На сей раз я ничего не стал говорить немцу, который обескураженно озирался и одновременно вливал в себя пиво, однако решил отомстить ему тем же, как только придет срок, устроить ему эдакий Сталинград. А он опустошил одну банку, затем вторую, и в это время в лесу опять защелкали сухие сучья под медвежьей лапой, и еще сорока стрекотнула – везет же немцу! Я подумал, возвращается многодетная мамаша, однако через минуту звук сместился в сторону лабаза, что было невероятно для спугнутой медведицы – зверь всегда точно определяет место источника звука.

Доктор слышал треск, глядел на меня, ждал команды.

– Муттер-киндер? – спросил он настороженным шепотом.

– Гросфатер, – мстительно пошутил я и узрел, как расширяются его зрачки.

Немец поднял карабин, положил ствол на упор и глянул в прицел. И тут я без прицела увидел зверя, который вывалил на поле без всякой опаски, встал в двух десятках метров от лабаза и начал жадно пожирать овес. Это и в самом деле был дедушка – лет эдак на двенадцать! Причем самчина почти черного цвета, отчего шерсть блестела и переливалась, а огромная голова, как у человека, с густой желтоватой проседью – воистину дедушка!
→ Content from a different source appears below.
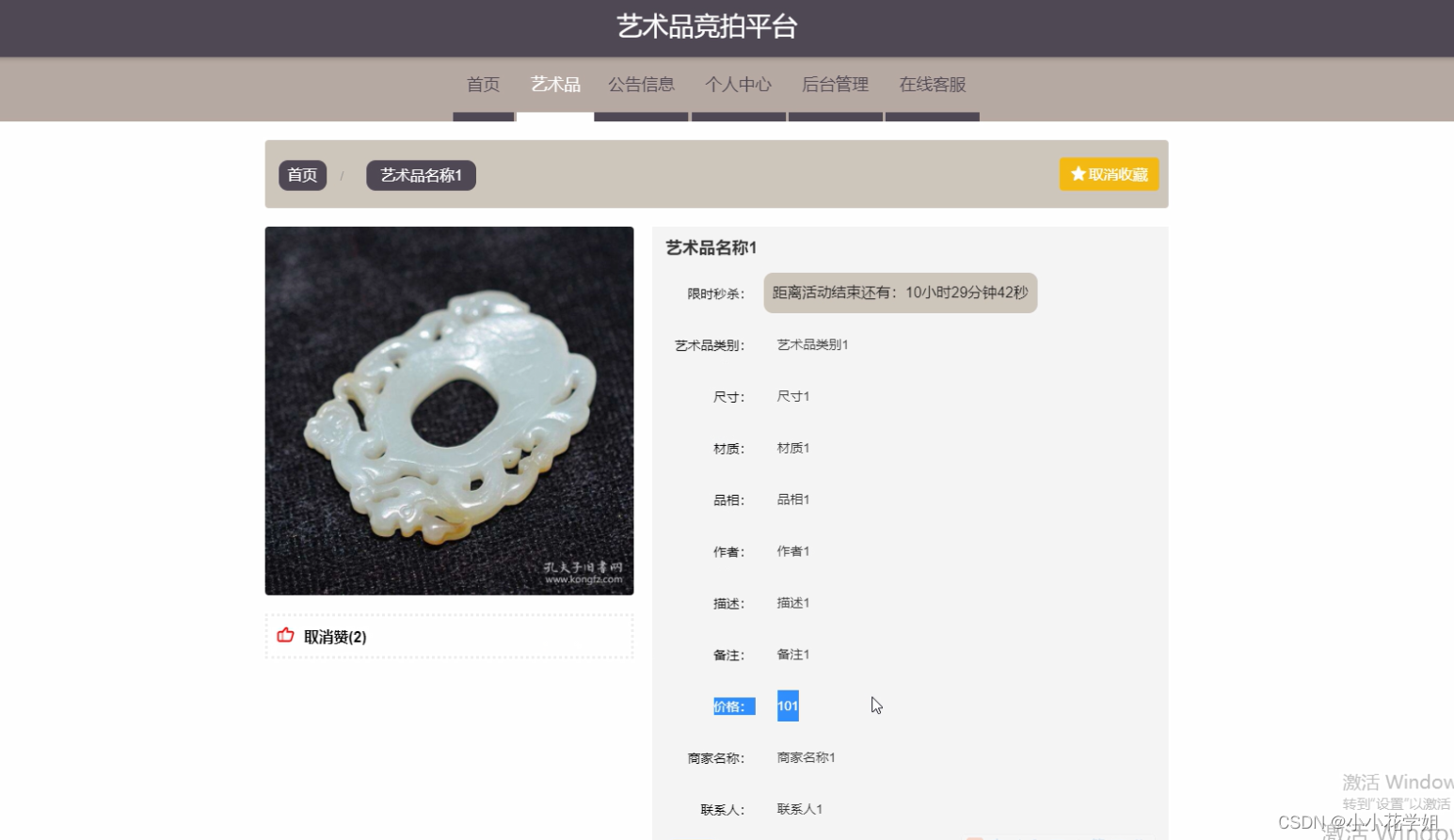Click the 商家名称1 merchant name
This screenshot has height=840, width=1454.
point(806,757)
В этот миг я чуть ли не до слез, до обиженного бессильного скуления пожалел, что такого редкого красавца возьмет немец. Но что делать – удача есть удача, а эта охотничья богиня лучше нас знает, какого зверя и кому посылать…

Я тронул доктора за плечо и показал пальцем нажатие спускового крючка. И в тот же миг узрел, как могучее сердце доктора, словно осьминог чернила, выплеснуло расплывчатое облако адреналина; сначала от него запахло мускусным запахом пота, затем дрожь пробежала по тучному телу, и лабаз вместе с деревьями содрогнулись от крупного мандража. И наконец, доктор задышал, как загнанный конь, – часто, громко и с нутряным подвывом! Этот меланхоличный человек, еще недавно с полным спокойствием наблюдавший за медвежьей семьей, вдруг настолько перепугался, что полностью утратил самообладание. Стало понятно, что выстрелить в таком состоянии, тем паче попасть в зверя он просто не способен.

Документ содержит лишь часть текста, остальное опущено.